Protocol's long-term goal: rely increasingly on fees and service markets.

---

## XVII. Key Metrics

### 17.1 Blockchain Performance

```
Default Block Time: 3000ms (configurable)
TPS: Depends on hardware, workload, config
Max Tx/Block: default 50 (configurable)
Mempool Capacity: default 4096 (configurable)
```

### 17.2 PoSe Performance

```
Agent Tick Interval: default 60s
Batch Size: default 5
Sample Proof Count: default 2
Tip Tolerance Window: default 10 blocks
Witness Quorum: ceil(2m/3), m=|witnessSet|, m≤32
```

### 17.3 Storage Performance

```
Blockstore/UnixFS latency: depends on disk and load
UnixFS Directory Traversal: O(log n) + linear directory read
Pin Management: incremental maintenance
```

---

## XVIII. Comparison with Other Solutions

### 18.1 vs Mainstream Blockchains

| Dimension | COC | Ethereum | Solana | Polygon |
|-----------|-----|----------|--------|---------|
| **Positioning** | L1 + AI-native | L1 (security first) | L1 (speed first) | Sidechain |
| **Consensus** | PoSe + Rotation + Optional BFT | PoS + Casper | PoH + PoS | PoA + PoS |
| **Validator Cost** | <$1 | ~$100K | ~$25 | No lockup |
| **Off-Chain Service Proof** | **✓ PoSe (QoS)** | ✗ None | ✗ None | ✗ None |
| **Storage Scalability** | **✓ IPFS Sampling** | ✗ Full | ✗ Full | ✗ Full |
| **AI-Agent Native** | **✓ Built-in** | ✗ None | ✗ None | ✗ None |

**Key Advantage**: COC is purpose-built for OpenClaw AI-agent infrastructure, with verifiable service proofs, automated enforcement, and closed-loop incentives.

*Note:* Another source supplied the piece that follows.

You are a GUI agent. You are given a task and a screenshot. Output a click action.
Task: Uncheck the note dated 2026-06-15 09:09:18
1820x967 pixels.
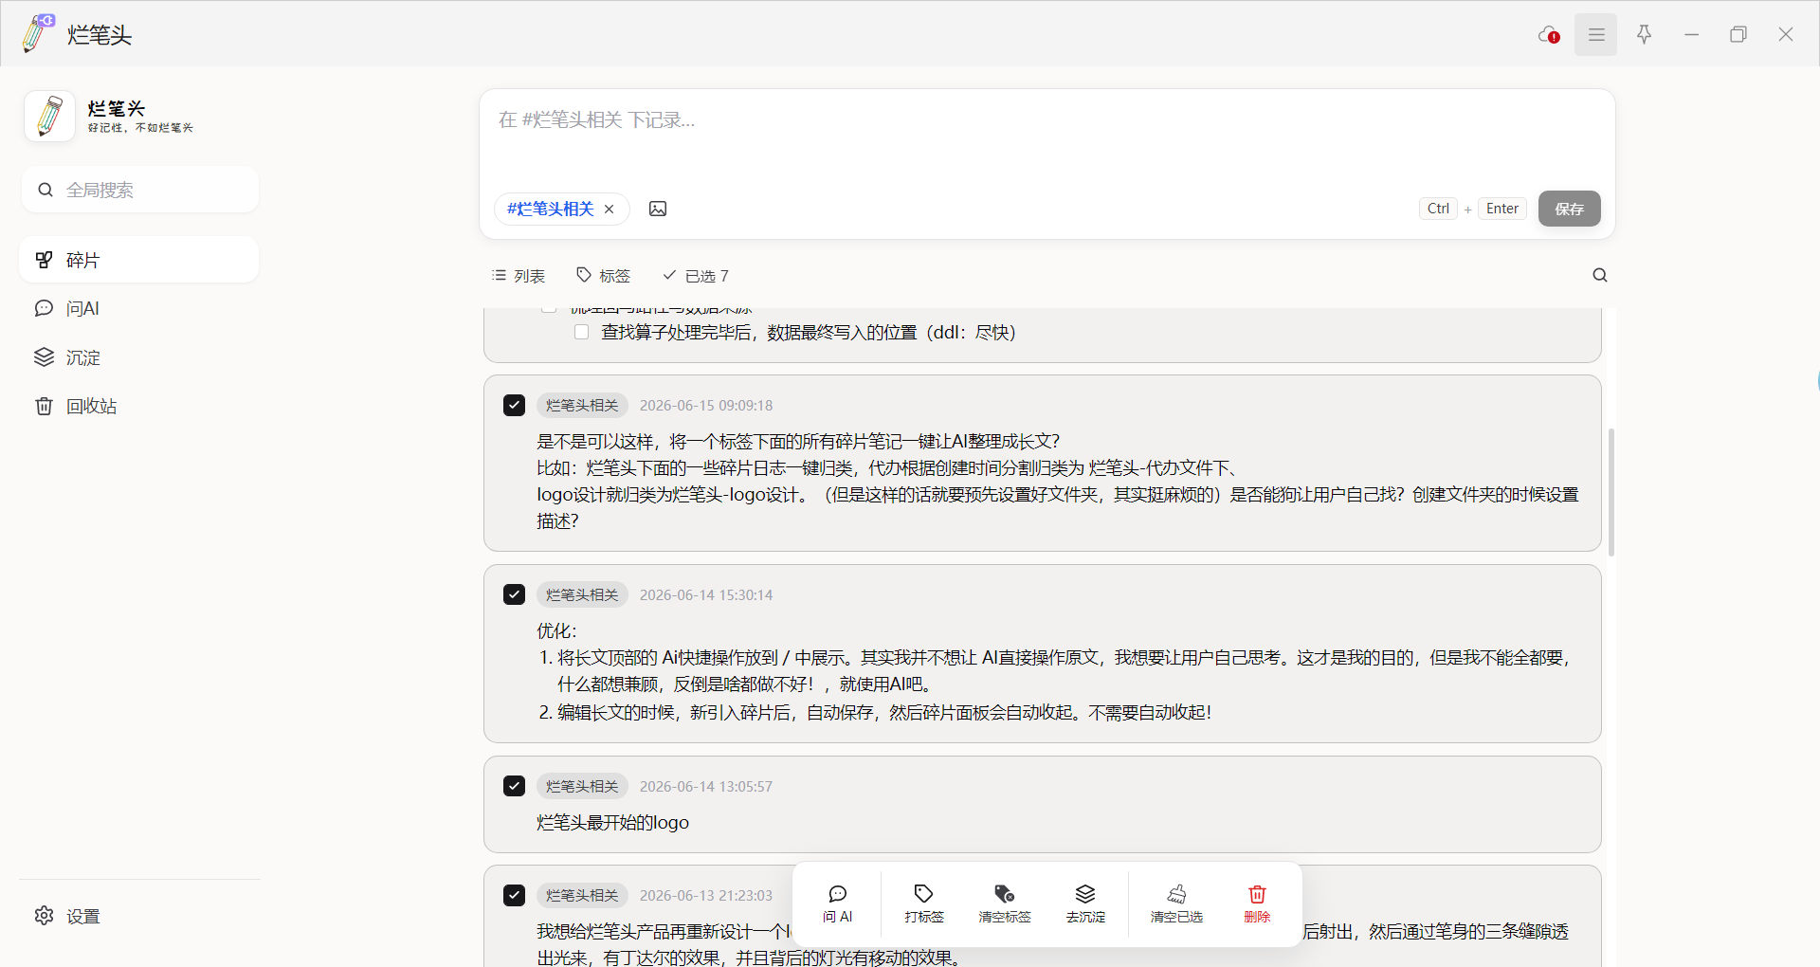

### 18.2 vs Storage-Focused Networks

| Dimension | COC | Filecoin | Arweave | Storj |
|-----------|-----|----------|---------|-------|
| **Positioning** | Compute + Storage | Pure Storage | Pure Permanent | Pure Storage Svc |
| **Smart Contracts** | **✓ EVM** | ✗ (FVM) | ✗ (SmartWeave) | ✗ |
| **Verification** | PoSe (QoS) | PoSt (Ownership) | PoW (Permanence) | Audit |
| **TPS** | ~1000 | None | None | None |

**Key Distinction**: Filecoin/Arweave are storage specialists; COC integrates execution + storage + verifiable settlement.

---

## XIX. Roadmap

- **v0.1**: PoSe contracts + node registry + U/S challenges + receipt formats
- **v0.2**: Off-chain aggregation + on-chain batch commitments + dispute window
- **v0.3**: Decentralized challenger set + bonding + quotas + transparency metrics
- **v0.4**: OpenClaw NodeOps standard + multi-implementation clients

---

## Appendix A - Critical Parameters (Ordinary Hardware Profile)

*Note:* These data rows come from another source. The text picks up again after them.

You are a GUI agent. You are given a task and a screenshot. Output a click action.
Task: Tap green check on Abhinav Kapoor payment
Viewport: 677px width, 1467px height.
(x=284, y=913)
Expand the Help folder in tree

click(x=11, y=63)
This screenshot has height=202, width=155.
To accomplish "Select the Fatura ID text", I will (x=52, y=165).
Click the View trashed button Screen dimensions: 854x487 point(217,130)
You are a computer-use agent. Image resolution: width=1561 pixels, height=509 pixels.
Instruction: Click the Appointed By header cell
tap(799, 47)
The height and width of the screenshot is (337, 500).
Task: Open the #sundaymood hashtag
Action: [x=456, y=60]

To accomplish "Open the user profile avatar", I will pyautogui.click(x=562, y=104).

| Parameter | Default | Notes |
|-----------|---------|-------|
| **Epoch** | 1h | Reward settlement cycle |
| **Block Time** | 3000ms | Configurable |
| **Max Tx/Block** | 50 | Configurable |
| **U Challenges** | 6/node/epoch | Timeout 2.5s, pass ≥80% |
| **S Challenges** | 2/SN/epoch | Timeout 6s, pass ≥70% |
| **R Challenges** | 2/RN/epoch | Low weight |
| **Reward Buckets** | 60/30/10 | B1/B2/B3 |
| **Storage Cap** | 500GB | `GB_cap`, diminishing |
| **Per-Node Soft Cap** | 5x median reward | Anti-oligopoly |
| **Bond Target** | ~50 USDT | Unlock delay 7 days |
| **Fraud Slash** | 50%-100% | Cooldown 14 days |
| **Chronic Instability Slash** | 5% | After 3 bad epochs |

---

## Appendix B - Minimal Contract Interface

```solidity
interface IPoSeManagerV2 {
  function registerNode(bytes32, bytes calldata, uint8, bytes32, bytes32, bytes32, bytes calldata, bytes calldata) external payable;
  function initEpochNonce(uint64) external;
  function submitBatchV2(uint64, bytes32, bytes32, SampleProof[], uint32, bytes[]) external;
  function openChallenge(bytes32) external payable;
  function revealChallenge(bytes32, bytes32, uint8, bytes32, bytes32, bytes calldata, bytes calldata) external;
  function settleChallenge(bytes32) external;
  function finalizeEpochV2(uint64, bytes32, uint256, uint256, uint256) external;
  function claim(uint64, bytes32, uint256, bytes32[]) external;
}
```

---

## Disclaimer

This document is a technical and economic design draft. It is not legal, tax, or investment advice. Regulatory classification may vary by jurisdiction and is not guaranteed by protocol design choices.